The new challenges of the remote working environment
This new reality has put in motion a fast digital transformation for most companies. Some of them have made it, some are still struggling, and others have failed. Nevertheless, having a team made of people that can be anywhere in the world comes with new security challenges, and it’s good judgment to apply the following strategies:
-Implementing two-factor authentication. That means that if someone logs into the company’s platform, its system should always ask for extra access credentials, like a security code or PIN, via SMS or an authentication app through the user’s cellphone, to confirm their identity. This way companies can prevent potential hackers from stealing credentials that give them access to the company’s platform and eventually to confidential data.
-Applying new technologies that can, somehow, mimic the kind of control company’s used to have when working in a traditional environment (on a physical space). This can be achieved by building solid security measures, such as automatic cookie and display blocking, OS upgrades, and remote computer and phone reset, also known as MDM (Mobile Device Management). This way, companies can make sure that passwords will be constantly monitored and updated, among other things.

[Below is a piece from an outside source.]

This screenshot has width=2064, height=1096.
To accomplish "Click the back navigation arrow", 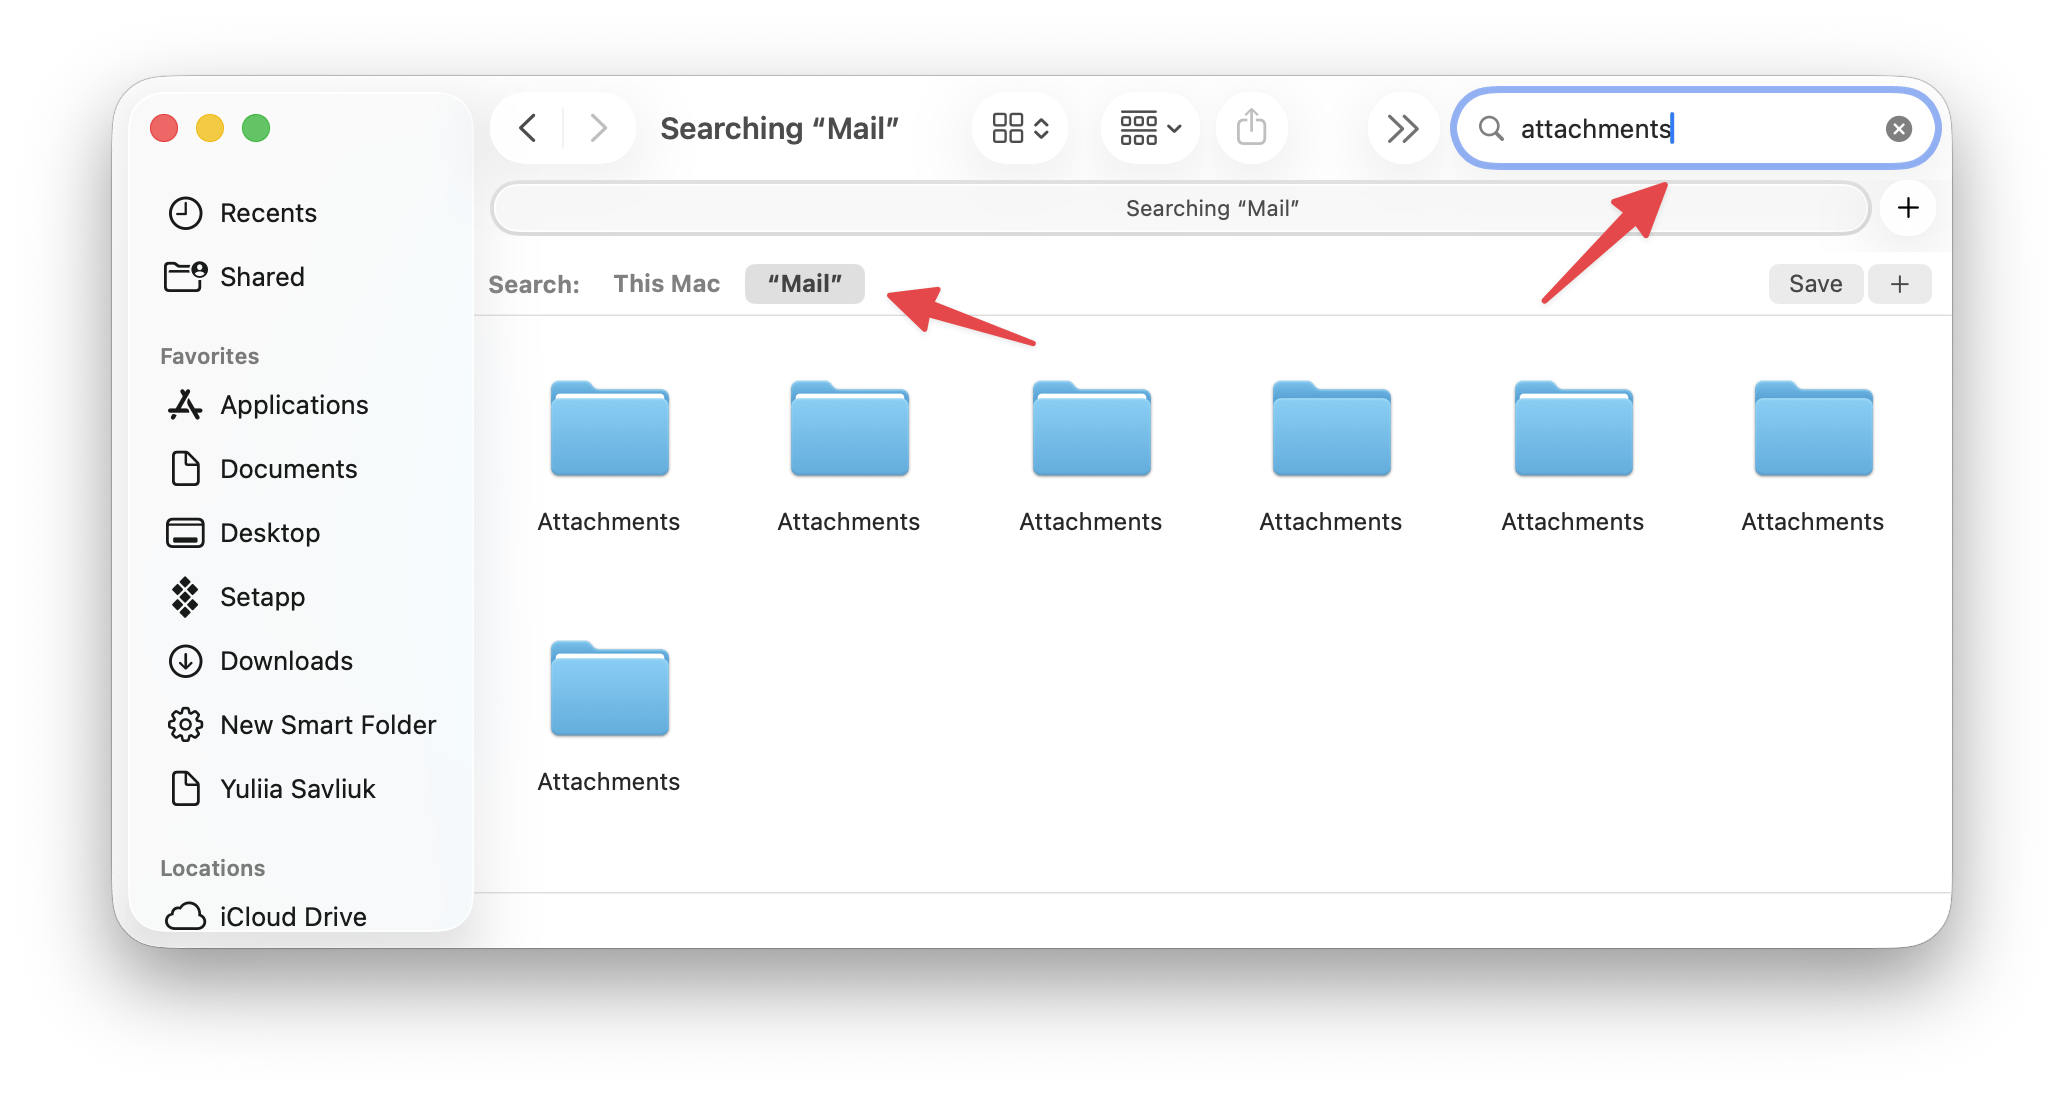I will point(528,128).
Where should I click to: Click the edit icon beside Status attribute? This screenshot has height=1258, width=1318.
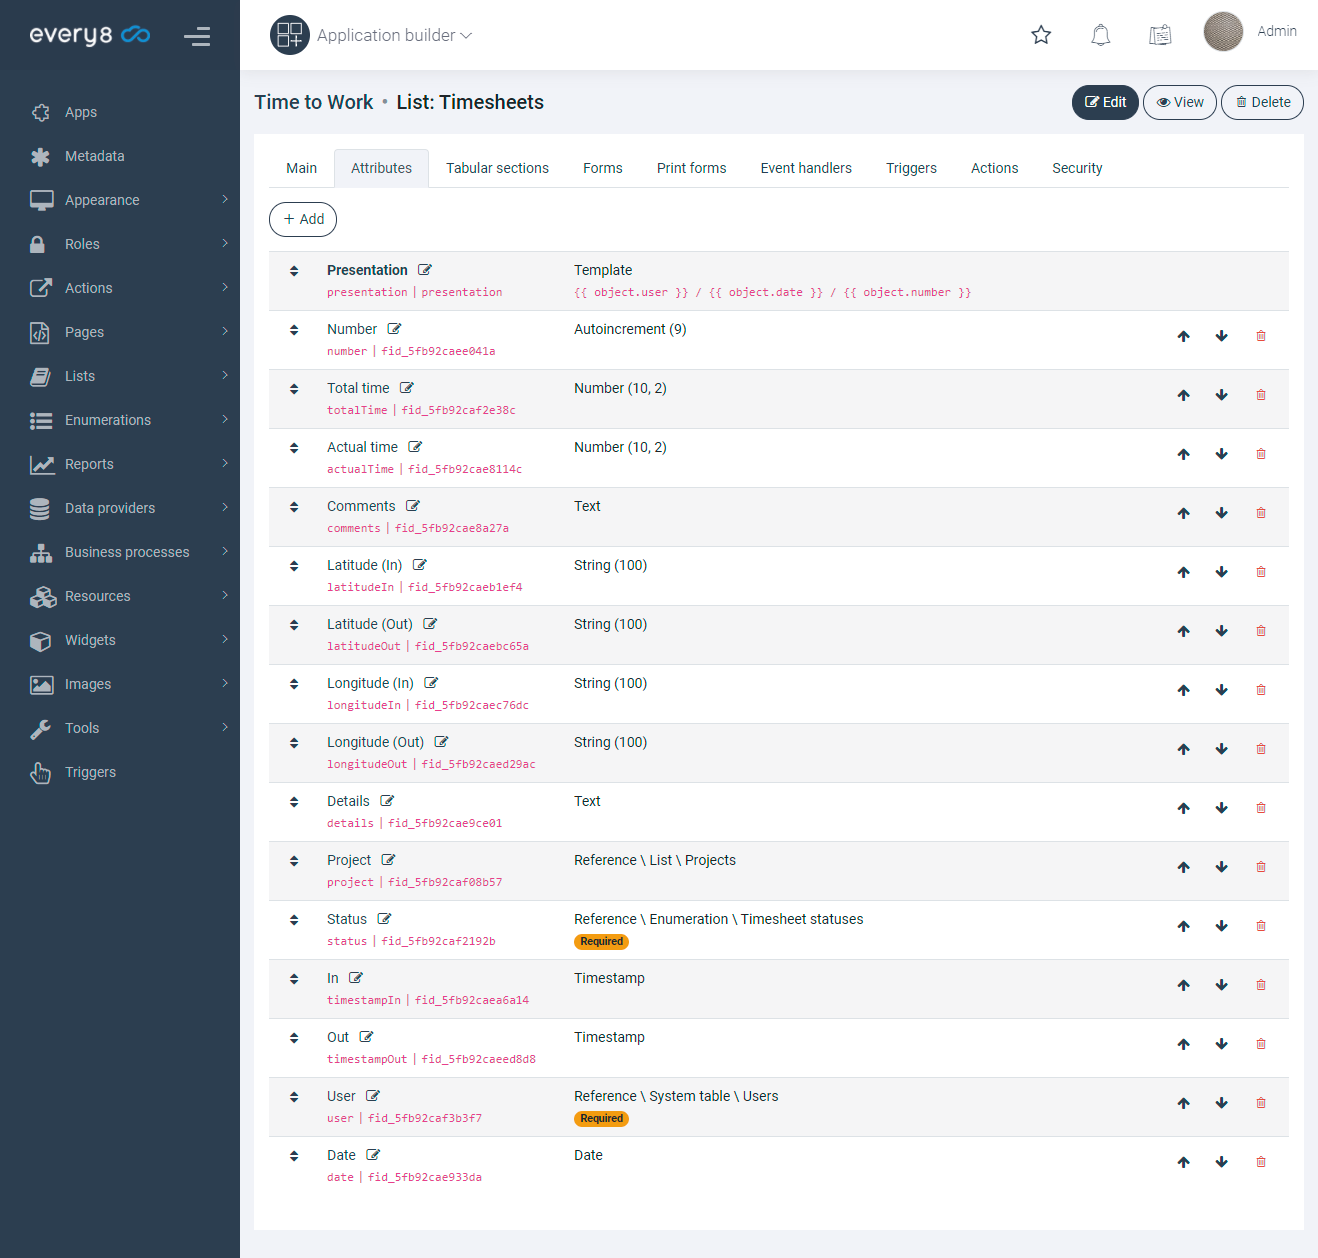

-Implementing federated identities to access apps (Centralized Trust) and Unified Single Sign-On. These types of controls, among many others that can be implemented today, can help promote secure environments within organizations. Applying the Zero Trust concept is always a safe bet because it promotes greater control of access based on roles, not only on hierarchies. This concept has been widely promoted by technological market giants such as Microsoft, Google, Akamai, among others.
The bottom line is that companies must carry out a diagnosis of the level of threat and risk to which the organization is exposed. This is the first step to plan the next moves, in terms of investments and action plans. These must involve security awareness campaigns for their employees and suppliers, as well. That way companies can prevent theft and leakage of information from attacks like phishing, smishing, or ransomware, to name a few.